■ Directions for this task
Repeat the span of the entries below that starts at the line with "Given: Open the highlight color picker" and ends at the line with "Task: Hide the Base layer", nothing more. Skip the pictures.

═════ Records shown

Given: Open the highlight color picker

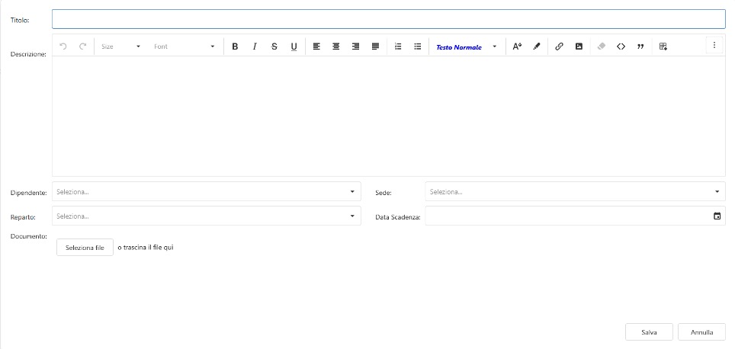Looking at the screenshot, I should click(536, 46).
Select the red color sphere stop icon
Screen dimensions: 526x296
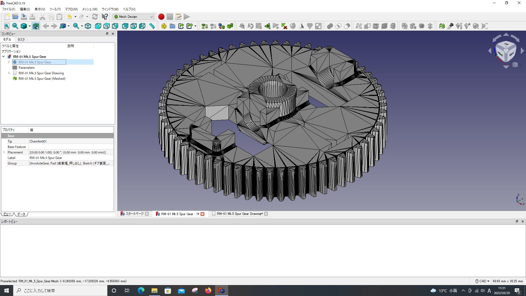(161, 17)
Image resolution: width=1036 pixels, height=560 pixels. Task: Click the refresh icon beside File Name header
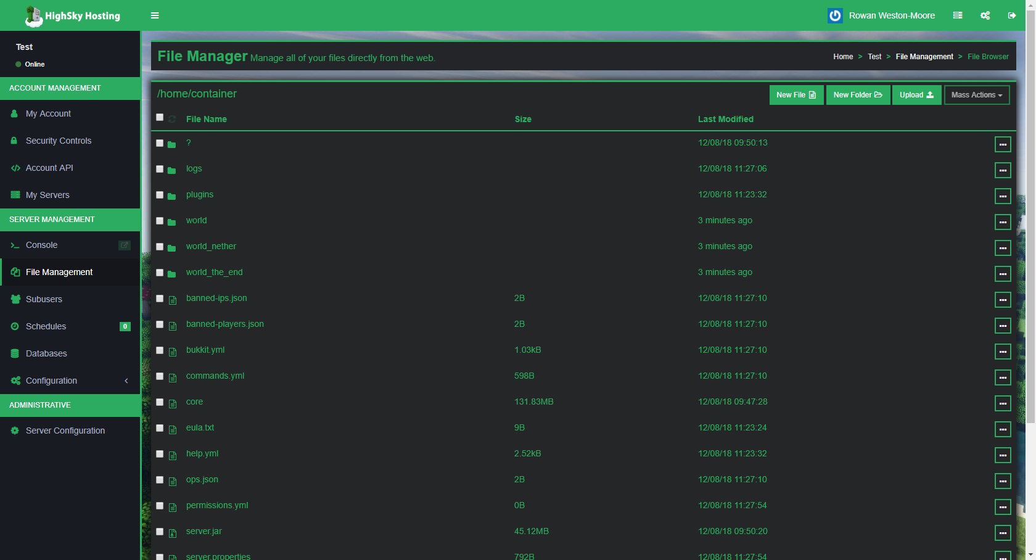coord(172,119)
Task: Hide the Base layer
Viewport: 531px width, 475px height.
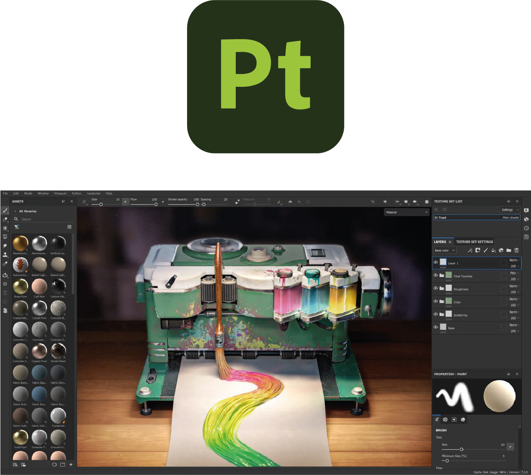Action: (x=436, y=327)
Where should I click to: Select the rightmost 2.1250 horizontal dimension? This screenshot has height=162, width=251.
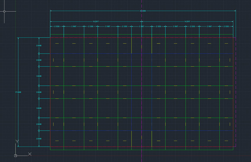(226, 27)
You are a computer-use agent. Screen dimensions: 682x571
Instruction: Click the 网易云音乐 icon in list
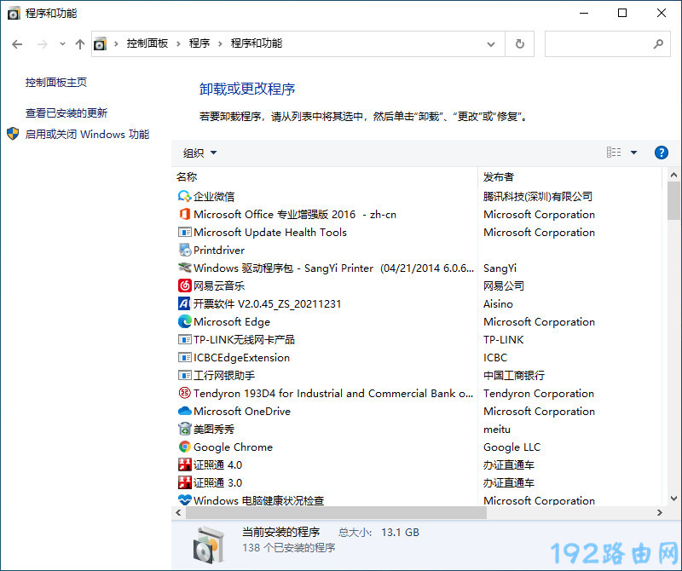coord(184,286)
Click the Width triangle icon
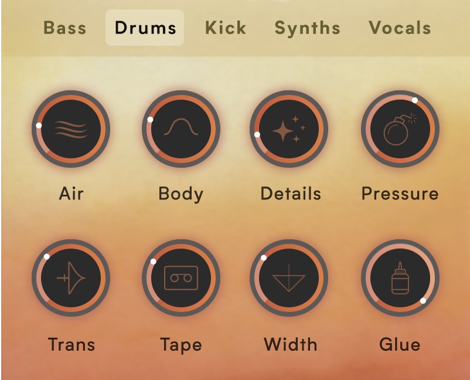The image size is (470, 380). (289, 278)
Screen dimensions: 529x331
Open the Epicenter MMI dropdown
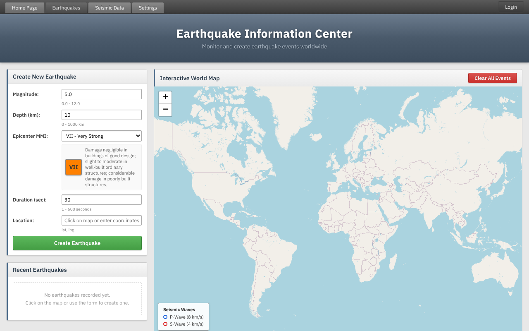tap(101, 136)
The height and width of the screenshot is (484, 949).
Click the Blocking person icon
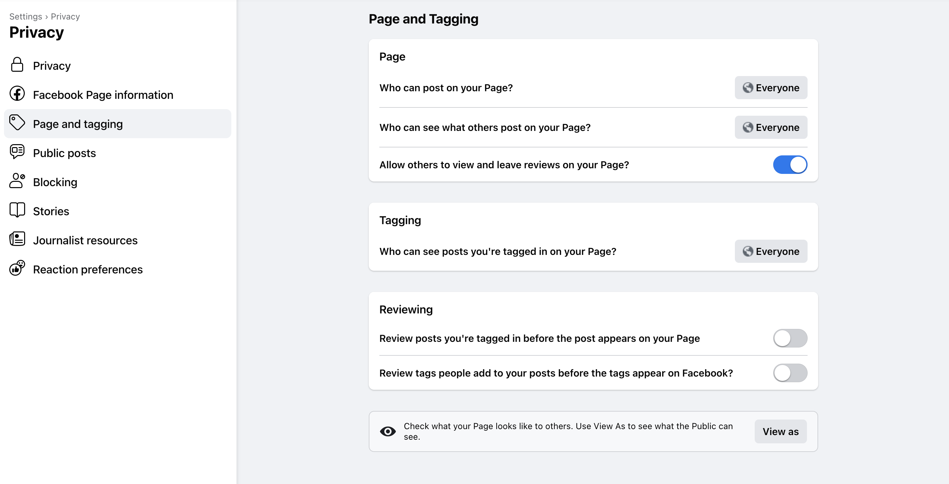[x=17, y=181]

══════════
═════ Records shown

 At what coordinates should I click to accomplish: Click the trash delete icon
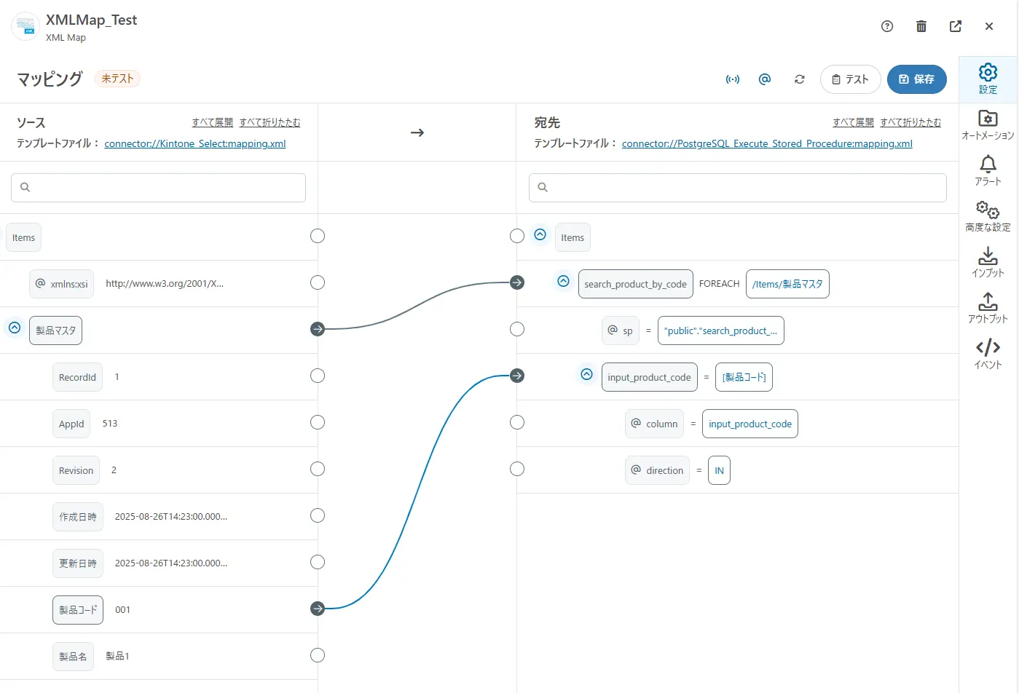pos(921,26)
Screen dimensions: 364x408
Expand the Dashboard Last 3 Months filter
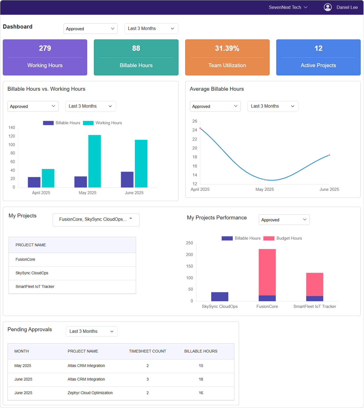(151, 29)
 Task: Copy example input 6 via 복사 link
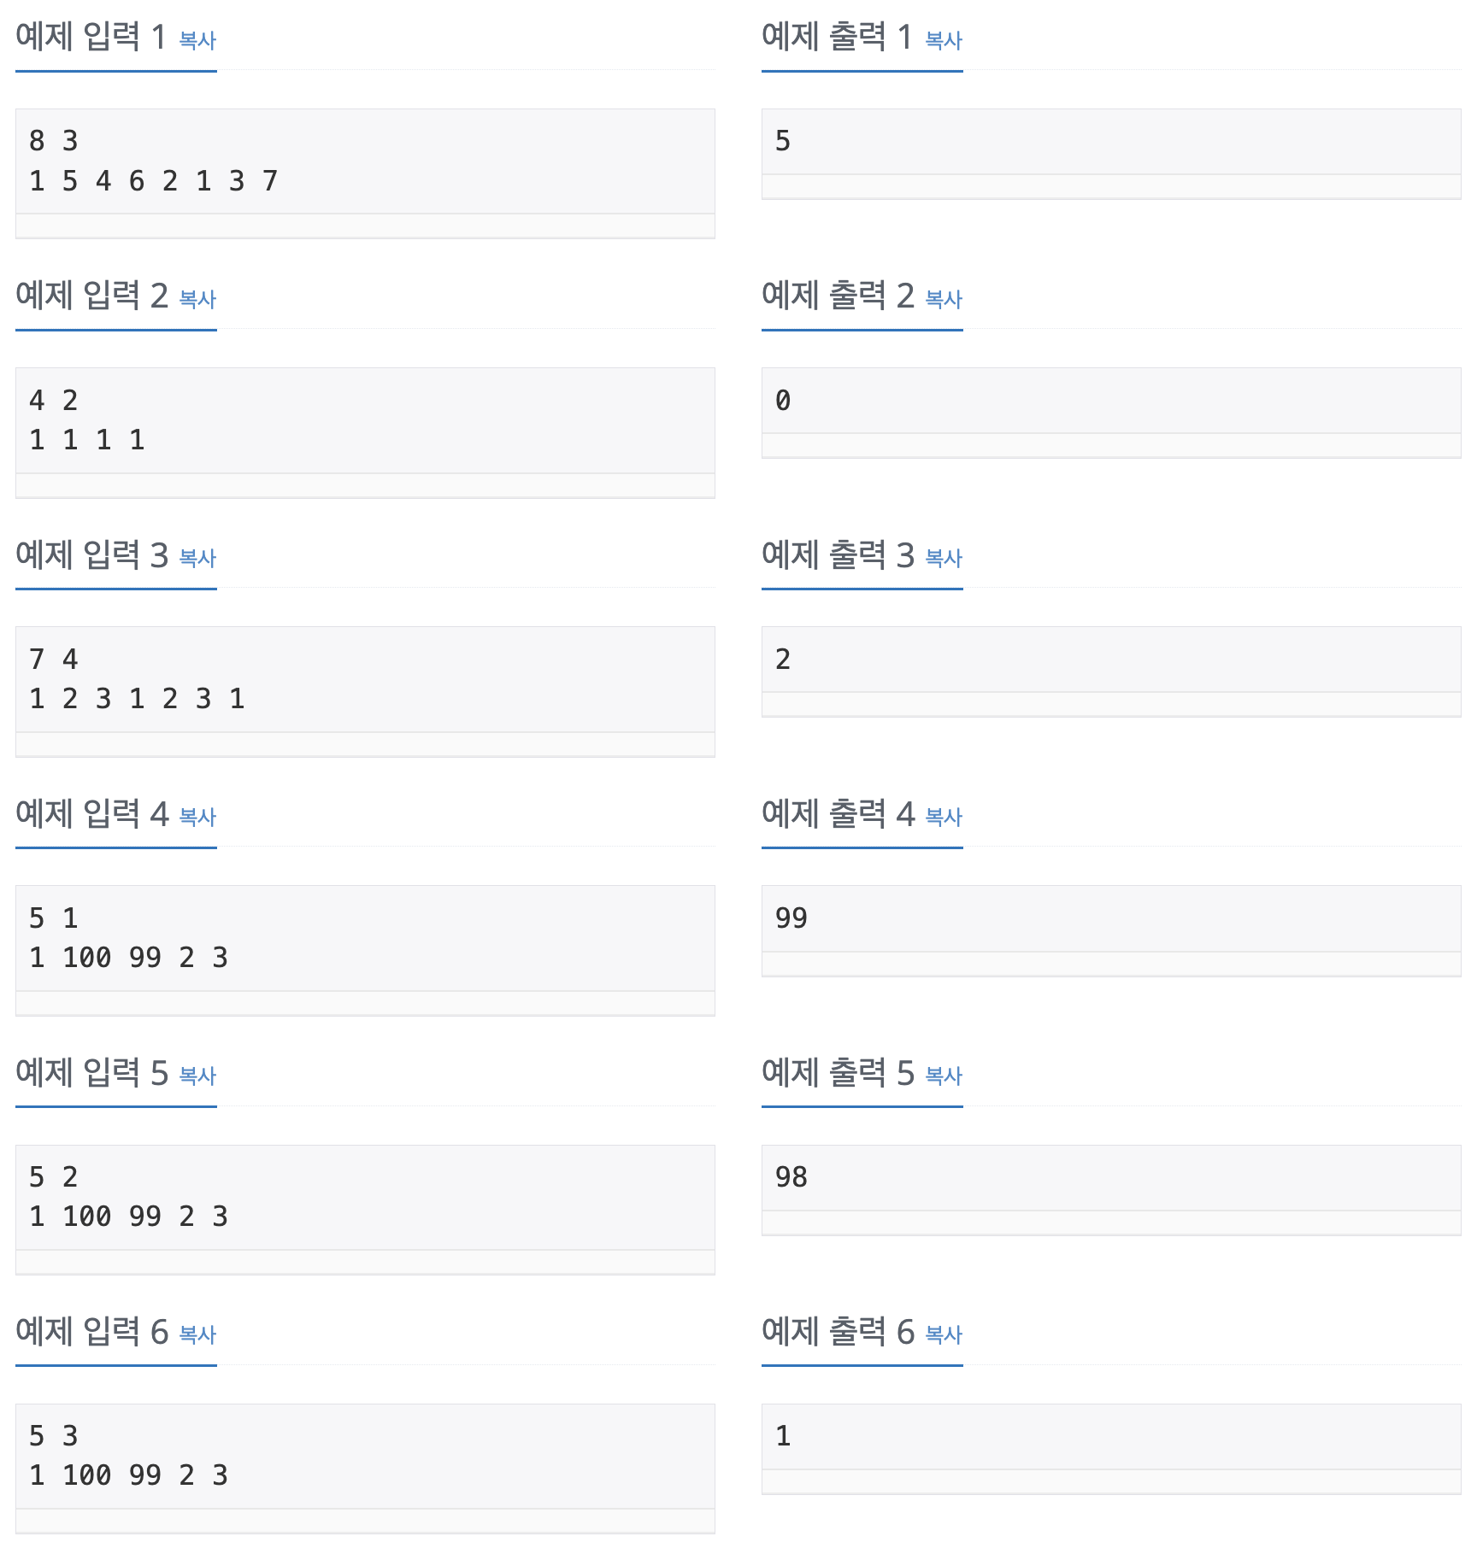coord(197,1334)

══════════
═════ Records shown

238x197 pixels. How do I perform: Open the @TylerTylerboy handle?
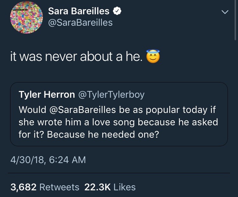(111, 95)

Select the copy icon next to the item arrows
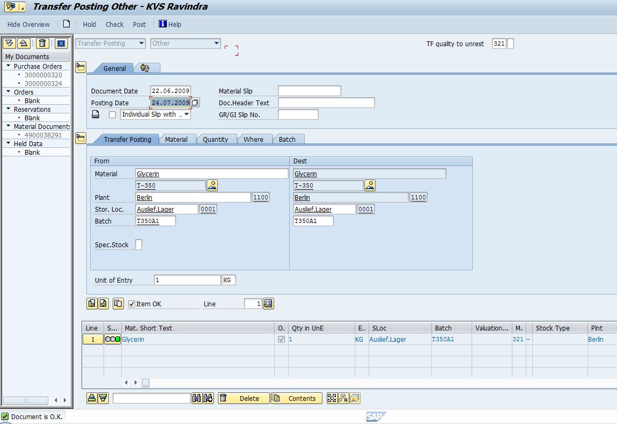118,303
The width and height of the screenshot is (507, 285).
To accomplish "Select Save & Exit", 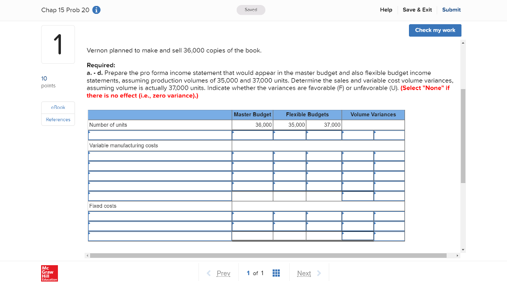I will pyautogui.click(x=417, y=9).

══════════

■ Answer for the task
Given: Open the highlight color picker

Looking at the screenshot, I should click(536, 46).
Select the red color sphere stop icon
Screen dimensions: 526x296
(161, 17)
Image resolution: width=1036 pixels, height=560 pixels. Task: Click the refresh icon beside File Name header
coord(172,119)
Task: Hide the Base layer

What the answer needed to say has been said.